● SOURCE DATA

◆ ◆ ◆

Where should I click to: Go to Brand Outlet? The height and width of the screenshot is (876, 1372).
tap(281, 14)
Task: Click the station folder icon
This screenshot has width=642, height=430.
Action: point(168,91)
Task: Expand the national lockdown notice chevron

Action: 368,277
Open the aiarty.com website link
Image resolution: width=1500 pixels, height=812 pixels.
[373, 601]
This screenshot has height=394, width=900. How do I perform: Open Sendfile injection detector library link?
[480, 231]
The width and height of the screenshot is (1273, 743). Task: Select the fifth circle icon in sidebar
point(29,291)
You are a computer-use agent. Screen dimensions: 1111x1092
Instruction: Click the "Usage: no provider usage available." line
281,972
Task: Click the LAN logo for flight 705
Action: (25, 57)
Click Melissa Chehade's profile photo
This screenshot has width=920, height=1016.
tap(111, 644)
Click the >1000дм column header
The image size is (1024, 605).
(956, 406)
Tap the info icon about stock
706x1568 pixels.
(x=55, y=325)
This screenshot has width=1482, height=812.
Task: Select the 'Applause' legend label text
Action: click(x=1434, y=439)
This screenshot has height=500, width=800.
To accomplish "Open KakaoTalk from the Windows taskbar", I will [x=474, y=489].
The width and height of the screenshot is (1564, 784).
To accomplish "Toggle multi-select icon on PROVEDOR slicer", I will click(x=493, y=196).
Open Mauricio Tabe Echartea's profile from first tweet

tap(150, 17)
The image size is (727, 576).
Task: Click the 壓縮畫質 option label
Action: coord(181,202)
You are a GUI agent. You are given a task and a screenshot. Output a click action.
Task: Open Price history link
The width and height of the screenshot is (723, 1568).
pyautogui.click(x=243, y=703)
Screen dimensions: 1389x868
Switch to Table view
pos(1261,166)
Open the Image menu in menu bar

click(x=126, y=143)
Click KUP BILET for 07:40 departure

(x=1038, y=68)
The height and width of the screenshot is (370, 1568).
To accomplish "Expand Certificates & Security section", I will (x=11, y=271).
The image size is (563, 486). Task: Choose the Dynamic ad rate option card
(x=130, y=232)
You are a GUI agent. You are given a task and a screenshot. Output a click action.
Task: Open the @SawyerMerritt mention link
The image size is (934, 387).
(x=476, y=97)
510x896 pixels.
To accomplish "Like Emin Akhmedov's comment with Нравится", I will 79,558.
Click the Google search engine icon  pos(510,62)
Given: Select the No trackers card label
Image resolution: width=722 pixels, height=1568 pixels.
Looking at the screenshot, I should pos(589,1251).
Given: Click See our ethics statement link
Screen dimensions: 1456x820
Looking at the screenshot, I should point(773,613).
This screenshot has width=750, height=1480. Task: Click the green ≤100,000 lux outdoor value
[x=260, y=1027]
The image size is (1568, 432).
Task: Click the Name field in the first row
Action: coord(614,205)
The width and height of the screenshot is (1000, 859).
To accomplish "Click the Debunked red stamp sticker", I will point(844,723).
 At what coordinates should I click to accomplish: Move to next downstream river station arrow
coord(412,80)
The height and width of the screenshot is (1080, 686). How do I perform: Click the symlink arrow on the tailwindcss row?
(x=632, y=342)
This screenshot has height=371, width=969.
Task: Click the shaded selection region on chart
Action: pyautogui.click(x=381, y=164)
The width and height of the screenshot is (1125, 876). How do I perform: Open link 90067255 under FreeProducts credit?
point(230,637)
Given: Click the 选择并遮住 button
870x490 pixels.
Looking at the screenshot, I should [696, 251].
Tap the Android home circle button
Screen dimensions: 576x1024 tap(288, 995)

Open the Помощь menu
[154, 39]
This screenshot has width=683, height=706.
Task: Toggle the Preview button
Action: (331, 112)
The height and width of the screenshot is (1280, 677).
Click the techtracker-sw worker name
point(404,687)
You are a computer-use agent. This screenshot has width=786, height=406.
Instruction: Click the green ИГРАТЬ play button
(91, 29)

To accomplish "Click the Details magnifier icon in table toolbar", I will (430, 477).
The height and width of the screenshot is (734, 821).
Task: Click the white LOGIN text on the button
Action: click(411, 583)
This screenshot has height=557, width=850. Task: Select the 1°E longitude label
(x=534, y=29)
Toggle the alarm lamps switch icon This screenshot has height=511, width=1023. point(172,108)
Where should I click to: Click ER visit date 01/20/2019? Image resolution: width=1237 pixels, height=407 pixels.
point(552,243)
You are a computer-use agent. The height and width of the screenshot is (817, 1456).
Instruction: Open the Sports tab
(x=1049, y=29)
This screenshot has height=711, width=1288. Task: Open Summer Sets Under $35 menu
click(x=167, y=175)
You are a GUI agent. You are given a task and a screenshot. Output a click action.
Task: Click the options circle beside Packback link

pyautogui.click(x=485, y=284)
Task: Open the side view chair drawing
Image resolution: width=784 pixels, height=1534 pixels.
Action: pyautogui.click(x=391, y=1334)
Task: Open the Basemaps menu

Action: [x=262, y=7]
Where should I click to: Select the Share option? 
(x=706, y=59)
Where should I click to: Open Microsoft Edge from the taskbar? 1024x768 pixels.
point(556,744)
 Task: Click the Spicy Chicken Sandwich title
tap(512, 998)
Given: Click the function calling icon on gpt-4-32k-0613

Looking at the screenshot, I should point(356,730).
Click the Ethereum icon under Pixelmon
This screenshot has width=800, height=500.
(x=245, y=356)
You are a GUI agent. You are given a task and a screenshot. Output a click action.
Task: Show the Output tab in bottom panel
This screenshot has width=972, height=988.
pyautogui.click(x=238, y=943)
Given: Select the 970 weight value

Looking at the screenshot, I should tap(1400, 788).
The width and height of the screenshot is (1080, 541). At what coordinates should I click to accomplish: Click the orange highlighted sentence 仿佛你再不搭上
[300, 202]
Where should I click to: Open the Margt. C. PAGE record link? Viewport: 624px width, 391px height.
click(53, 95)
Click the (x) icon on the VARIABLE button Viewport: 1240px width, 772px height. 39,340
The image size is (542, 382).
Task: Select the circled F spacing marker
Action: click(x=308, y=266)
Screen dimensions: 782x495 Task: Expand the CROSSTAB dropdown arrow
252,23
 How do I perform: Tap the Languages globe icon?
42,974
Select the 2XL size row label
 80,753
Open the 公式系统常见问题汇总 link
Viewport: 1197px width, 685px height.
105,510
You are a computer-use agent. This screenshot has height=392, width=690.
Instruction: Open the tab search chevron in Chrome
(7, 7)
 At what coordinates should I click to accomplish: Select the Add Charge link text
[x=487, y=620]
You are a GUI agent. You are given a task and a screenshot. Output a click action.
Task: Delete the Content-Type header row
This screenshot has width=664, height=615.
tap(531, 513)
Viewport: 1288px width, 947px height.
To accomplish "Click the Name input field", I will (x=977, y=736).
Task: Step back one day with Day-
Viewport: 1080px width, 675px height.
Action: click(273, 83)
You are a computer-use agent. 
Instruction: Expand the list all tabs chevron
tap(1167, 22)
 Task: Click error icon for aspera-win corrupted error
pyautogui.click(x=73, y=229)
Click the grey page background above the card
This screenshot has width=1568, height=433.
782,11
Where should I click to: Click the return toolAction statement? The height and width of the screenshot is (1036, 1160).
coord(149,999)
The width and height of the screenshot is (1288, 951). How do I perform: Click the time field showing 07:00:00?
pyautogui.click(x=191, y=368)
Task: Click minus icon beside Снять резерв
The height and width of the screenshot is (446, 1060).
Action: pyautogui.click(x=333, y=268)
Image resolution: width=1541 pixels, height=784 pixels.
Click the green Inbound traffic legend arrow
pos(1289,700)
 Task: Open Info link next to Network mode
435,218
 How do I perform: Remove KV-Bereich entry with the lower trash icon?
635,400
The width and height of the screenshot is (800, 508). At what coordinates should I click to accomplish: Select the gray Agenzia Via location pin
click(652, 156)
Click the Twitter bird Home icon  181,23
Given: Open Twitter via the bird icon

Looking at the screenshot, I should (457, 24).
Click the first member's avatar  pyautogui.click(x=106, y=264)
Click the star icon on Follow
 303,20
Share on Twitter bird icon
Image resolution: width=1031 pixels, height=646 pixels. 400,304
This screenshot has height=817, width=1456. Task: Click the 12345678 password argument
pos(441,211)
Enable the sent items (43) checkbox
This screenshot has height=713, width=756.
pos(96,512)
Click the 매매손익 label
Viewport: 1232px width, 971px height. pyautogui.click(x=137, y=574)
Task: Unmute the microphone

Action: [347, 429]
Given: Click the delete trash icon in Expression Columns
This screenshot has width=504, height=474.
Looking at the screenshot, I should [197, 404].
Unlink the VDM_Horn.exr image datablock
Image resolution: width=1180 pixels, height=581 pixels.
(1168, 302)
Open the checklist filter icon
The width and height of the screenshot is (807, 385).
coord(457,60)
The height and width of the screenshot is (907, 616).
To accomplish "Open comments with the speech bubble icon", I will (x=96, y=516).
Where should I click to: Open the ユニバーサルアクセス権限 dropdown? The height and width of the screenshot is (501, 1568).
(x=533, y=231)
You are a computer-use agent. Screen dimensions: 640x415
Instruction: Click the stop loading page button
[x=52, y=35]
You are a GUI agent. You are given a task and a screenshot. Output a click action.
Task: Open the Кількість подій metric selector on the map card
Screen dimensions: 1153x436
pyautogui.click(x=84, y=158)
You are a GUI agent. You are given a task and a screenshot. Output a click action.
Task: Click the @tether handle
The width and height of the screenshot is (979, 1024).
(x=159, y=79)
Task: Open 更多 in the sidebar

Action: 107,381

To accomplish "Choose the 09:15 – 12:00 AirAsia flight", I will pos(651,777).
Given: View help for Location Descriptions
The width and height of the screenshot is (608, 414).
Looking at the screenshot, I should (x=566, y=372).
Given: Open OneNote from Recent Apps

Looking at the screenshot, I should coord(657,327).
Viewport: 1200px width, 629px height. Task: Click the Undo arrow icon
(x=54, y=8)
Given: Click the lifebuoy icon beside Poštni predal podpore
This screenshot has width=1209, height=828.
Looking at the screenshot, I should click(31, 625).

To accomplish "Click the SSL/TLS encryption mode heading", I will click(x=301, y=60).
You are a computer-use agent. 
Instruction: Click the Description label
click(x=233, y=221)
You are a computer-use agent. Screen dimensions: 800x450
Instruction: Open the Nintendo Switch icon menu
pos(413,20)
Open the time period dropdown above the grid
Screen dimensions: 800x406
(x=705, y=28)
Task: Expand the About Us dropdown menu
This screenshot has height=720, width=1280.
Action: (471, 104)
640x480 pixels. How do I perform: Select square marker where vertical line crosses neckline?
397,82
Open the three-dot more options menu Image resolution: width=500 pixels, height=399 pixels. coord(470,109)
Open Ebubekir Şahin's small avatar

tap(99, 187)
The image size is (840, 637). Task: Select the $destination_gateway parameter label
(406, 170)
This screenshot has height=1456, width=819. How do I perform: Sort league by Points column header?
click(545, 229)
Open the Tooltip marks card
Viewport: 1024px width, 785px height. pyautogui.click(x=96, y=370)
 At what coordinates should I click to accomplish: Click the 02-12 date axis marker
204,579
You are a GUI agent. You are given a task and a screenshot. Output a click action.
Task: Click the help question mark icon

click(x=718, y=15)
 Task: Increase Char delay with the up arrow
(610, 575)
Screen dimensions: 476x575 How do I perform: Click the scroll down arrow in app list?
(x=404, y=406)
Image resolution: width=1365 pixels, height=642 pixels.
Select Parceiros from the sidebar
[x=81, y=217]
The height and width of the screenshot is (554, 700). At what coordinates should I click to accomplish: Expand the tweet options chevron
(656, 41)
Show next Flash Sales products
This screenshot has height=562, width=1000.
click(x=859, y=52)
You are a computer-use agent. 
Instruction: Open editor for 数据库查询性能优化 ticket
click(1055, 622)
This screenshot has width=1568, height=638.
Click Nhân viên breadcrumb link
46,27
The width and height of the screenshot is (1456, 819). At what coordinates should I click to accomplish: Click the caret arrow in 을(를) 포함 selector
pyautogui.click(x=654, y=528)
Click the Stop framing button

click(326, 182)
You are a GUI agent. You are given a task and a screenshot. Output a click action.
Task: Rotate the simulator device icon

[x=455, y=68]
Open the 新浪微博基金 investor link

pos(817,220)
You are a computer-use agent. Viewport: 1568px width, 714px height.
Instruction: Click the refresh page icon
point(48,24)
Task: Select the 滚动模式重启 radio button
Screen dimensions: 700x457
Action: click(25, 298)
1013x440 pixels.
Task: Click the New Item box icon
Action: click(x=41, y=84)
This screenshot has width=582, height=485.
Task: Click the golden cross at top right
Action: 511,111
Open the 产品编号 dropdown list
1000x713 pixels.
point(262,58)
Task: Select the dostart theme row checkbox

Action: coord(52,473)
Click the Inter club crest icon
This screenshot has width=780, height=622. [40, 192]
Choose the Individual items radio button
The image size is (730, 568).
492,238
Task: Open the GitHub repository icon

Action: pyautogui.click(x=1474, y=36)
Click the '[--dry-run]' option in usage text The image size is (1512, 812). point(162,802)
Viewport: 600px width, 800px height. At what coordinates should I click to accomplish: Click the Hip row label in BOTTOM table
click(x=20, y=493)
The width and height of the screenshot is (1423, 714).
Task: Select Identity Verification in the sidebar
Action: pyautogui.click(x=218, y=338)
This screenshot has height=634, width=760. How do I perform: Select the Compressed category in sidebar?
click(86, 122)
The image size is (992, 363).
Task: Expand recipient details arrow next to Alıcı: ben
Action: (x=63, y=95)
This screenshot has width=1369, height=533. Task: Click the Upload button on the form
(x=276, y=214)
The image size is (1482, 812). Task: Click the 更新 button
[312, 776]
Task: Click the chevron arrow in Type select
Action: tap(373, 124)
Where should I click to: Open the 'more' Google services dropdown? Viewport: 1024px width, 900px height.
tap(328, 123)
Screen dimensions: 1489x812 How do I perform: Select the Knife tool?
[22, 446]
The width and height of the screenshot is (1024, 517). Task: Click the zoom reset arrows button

◆ ◆ ◆

The first line of the records begins the span, and the line containing "You are a computer-use agent. Screen dimensions: 1111x1092" ends it. Reproduce that span exactly, both ends included.

● TASK SOLUTION
Where should I click to: Go to Brand Outlet? The height and width of the screenshot is (876, 1372).
tap(281, 14)
Task: Click the station folder icon
This screenshot has width=642, height=430.
Action: point(168,91)
Task: Expand the national lockdown notice chevron

Action: 368,277
Open the aiarty.com website link
Image resolution: width=1500 pixels, height=812 pixels.
[373, 601]
This screenshot has height=394, width=900. How do I perform: Open Sendfile injection detector library link?
[480, 231]
The width and height of the screenshot is (1273, 743). Task: Select the fifth circle icon in sidebar
point(29,291)
You are a computer-use agent. Screen dimensions: 1111x1092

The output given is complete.